I must add that after the long ride home from New Orleans, my hips and neck were quite stiff. So, was nice to come home and do some yoga! I always felt the same way after having sat on an airplane from Tokyo for 12 hours. Sometimes, after a long weekend of traveling, it's a bit tough to get motivated to do yoga. Usually, I don't have time to practice yoga until the next day, when I'd rather be sleeping. But, once I land on my mat, it's on. Those first moments of reaching to the sky and then diving down into forward fold awaken my sluggish muscles. Each stretch, asana, and twist makes me feel like I'm waking from a long, stiff sleep.

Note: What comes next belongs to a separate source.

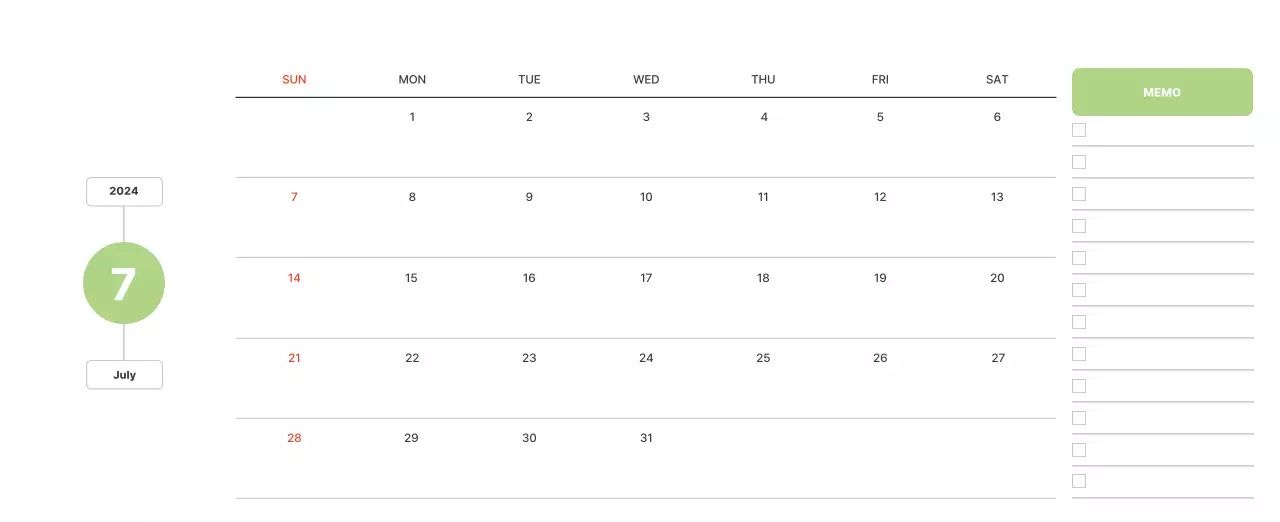The image size is (1280, 522).
Task: Click the green circle month number 7
Action: pyautogui.click(x=123, y=284)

And, for me, the ultimate pose after too much sitting is...drum roll...fire hydrant dog into half pigeon....the juiciest of poses after a long car ride or flight. That deep hip stretch that you can get from half pigeon is simply delicious.  I forget how good it feels until I place my hip on the floor and put my legs into a number 7 shape, sit up tall, and finally lower my head to the mat......and then......exxxxhhhaaaaaalllee! Feels so good! It's like half pigeon pose is a kind of "cure-all" for me! I have never settled into that pose and not be grateful for it's existence! Sounds crazy...but it's true!